As Firms Stay Closed, Many Pine for Lost Office Crushes

WALTHAM, Mass.  Ask Stephanie di Corso what she liked about her job as a receptionist at Pilgrim Property Development before it was closed under a state-wide order as a non-essential business, and you won’t have to listen for long.  “I can sum up the positive aspects of my job with one word–nothin’,” she says as lies back on her couch for an afternoon of soap operas and snacks after a morning spent on house chores.  “Well, maybe one thing,” she says, correcting herself wistfully.  “That kid Tommy in the Office Services Department.”
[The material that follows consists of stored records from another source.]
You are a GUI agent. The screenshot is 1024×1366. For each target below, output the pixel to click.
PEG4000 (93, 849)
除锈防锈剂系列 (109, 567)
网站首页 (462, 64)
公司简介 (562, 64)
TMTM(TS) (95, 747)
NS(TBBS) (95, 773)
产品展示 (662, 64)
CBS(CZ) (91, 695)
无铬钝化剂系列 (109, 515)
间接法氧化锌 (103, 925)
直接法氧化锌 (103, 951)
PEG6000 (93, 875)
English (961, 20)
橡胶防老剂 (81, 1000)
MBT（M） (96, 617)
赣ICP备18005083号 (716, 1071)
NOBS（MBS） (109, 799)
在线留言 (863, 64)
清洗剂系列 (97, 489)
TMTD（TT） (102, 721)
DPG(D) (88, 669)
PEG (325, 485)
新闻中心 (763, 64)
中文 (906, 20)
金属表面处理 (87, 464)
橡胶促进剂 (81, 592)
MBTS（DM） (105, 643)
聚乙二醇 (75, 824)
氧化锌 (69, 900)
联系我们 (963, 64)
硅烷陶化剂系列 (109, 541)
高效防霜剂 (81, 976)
di Corso is referring to Thomas Zilbecki, a twenty-something photocopy machine operator who was responsible for churning out oversize site plans for the firm’s executives, and who bears a striking resemblance to 50’s teen heart-throb Sal Mineo.  “It’s like one of my ‘bodice-rippers,’” she says as she holds up the paperback she’s put aside for the moment, using the derogatory trade term for a shallow romance novel set in a distant time and place.  “I dream that even though he occupies a lowly position beneath me, someday he’ll take me in his arms and confess that he’s actually a partner in the firm making the big bucks, traveling among commoners in disguise in order to get honest feedback or somethin’.”


Sal Mineo

 

di Corso and others like her are finding that there’s a drawback to working from home in your pajamas all day; the inability to fantasize about people she worked with before the coronavirus scattered employees hither and yon, but mostly yon.  “We may be entering a great Romantic revival caused by lack of local intra-office erotic stimulation,” says Professor Micah Caisson, who teaches Medieval French at Lycee International de Seekonk, Mass.  “The inability to consummate one’s desire for another inspired the great poems of chivalry, and the inability to even fantasize about someone whose desk was directly opposite yours at work may have a similar, if second-hand, effect on the art of the 2020’s.”


“Has anybody seen my eraser?  I can’t find it anywhere–thanks!”

 

At least one office Romeo has already tried his hand at a ballad to his lost office crush; Ed Gardner used to grouse about office-wide email messages he got from fellow employees looking for tips on everything from dog-walkers to plumbers, but now that she’s not around to leer at, he says he misses Paula Furbisher, a newly-hired file clerk who thought her most trivial personal needs were matters of concern to all 130 employees at Sanders, Jakob CPAs.  “Test, one, two,” he says as he adjusts the microphone in his basement recording studio, before launching into “Reply-to-All Paula”:

Some of the guys called you a dingbat,
but believe me, babe, they don’t know where’s it at.
You were something special, something really nice,
but if I may, just one piece of advice:
Wherever you may end up, at the old firm or someplace new,
I’ll always and forever remember fantasizing about you,
though over my workdays you’d sometimes cast a pall–
by obliviously hitting “send” after clicking “Reply to all.”